Eric waited patiently, for about two minutes, before he asked for his turn. Laurie was reticent to give Brenda up, but their mother said, "Eric needs to bond with your new sister, too." Laurie made a face but handed Brenda over to him.
Red helped Eric position his arms properly to support Brenda's head, and Red did so without insulting him. Eric stared into his infant sister's blue eyes and felt a startling connection to her. Had Laurie experienced this with him when he'd been born? Probably not. She'd only been two.
"She's so small," Eric said. "I can't believe these things grow up to be us."
"She's a baby, dumbass," Laurie said. "D'uh."
Eric's joy didn't falter at the minor burn. Brenda's birth seemed to have brought the real Laurie out of hibernation, and Eric was relieved. The nice Laurie was unpredictable, but he knew all of the real Laurie's moves.
"Laurie, what did I warn you about?" Kitty said.
"Watch my language around the baby." Laurie peered up at the ceiling and slouched. "Fine, I'm sorry for saying 'd'uh'".
"If I can pass on one gem of wisdom, Brenda," Eric said sweetly, "it's don't listen to your big sister. She's the devil."
"All right, that's it." Red took Brenda from Eric's arms. "Both of you, out."
Laurie altered her voice to a baby-like timbre, which sounded ridiculous with an actual baby in the room "Even me, Daddy?
Red spared her a glance, "Even you," before returning his eyes to Brenda.
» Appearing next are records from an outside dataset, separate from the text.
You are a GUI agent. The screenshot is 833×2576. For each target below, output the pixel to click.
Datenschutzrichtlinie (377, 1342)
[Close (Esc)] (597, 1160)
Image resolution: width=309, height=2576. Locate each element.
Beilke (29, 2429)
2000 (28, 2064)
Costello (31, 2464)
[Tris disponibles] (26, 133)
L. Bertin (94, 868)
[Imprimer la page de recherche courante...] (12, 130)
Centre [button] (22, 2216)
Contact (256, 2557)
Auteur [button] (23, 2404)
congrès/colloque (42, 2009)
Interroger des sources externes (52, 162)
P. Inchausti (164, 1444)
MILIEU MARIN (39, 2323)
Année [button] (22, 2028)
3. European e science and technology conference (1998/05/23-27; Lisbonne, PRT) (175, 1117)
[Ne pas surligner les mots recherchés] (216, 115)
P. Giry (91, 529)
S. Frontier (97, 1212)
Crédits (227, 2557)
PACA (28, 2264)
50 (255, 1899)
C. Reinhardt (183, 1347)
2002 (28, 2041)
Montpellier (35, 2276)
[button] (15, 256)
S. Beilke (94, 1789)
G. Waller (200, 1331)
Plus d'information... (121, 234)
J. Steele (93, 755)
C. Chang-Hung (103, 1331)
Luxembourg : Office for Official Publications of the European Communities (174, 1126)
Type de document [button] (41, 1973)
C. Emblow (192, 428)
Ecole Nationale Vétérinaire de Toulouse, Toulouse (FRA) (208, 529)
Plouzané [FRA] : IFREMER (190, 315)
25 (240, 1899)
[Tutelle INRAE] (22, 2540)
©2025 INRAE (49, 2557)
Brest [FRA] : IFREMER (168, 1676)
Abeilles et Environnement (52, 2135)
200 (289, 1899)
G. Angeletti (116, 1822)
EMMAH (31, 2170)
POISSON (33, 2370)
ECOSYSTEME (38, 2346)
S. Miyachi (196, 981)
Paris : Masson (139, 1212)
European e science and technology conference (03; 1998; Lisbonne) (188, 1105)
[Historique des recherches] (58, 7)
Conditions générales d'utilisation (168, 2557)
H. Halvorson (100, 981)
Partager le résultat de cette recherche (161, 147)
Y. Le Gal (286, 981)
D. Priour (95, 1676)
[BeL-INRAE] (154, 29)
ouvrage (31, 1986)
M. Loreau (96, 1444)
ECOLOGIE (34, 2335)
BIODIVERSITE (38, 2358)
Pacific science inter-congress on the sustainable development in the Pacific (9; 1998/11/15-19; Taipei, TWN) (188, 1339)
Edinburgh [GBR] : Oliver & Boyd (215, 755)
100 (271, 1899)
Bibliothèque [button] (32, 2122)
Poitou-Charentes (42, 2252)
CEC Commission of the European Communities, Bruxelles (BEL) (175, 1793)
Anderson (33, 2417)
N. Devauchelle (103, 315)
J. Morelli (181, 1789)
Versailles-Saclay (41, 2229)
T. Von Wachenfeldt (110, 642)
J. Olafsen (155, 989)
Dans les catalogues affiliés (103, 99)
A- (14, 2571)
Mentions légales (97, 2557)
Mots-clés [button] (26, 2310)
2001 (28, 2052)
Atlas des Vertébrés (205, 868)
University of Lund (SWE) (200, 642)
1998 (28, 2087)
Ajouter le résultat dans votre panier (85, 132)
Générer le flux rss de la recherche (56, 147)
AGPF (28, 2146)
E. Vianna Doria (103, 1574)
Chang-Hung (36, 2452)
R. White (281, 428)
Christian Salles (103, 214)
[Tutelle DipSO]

"Fine!" Laurie shoved open the door and stomped out.
Eric caught up with her and laughed. "Looks like you're no longer the favorite."
"Shut up!"
Laurie returned to her seat in the waiting room where Fez comforted her. Eric, though, slowed his steps and relished the moment. His parents having another kid would work out after all. Finally, Laurie knew what it was like to be number two.
"So, how is she?" Donna said. She'd hurried to his side and gripped his sleeve. "Does she look anything like you?"
"I think she may have my eyebrows."
"Your eyebrows?"
"Yeah, she seemed to waggle them a bit," he said, and Donna laughed before pulling him into a hug. "Her name's Brenda... and she's great. Really, really great."
Donna held him tighter. "I can't wait to meet her."
"I think you'll like her."
"You already love her."
"Yeah, I do," he said and nestled his chin over Donna's shoulder. They stood in the waiting room like that together, but all he saw was fluffy white clouds and sunshine. The fires raging inside his mind had stopped torturing him, replaced by a blossoming feeling that life was finally, blessedly, starting to go his way.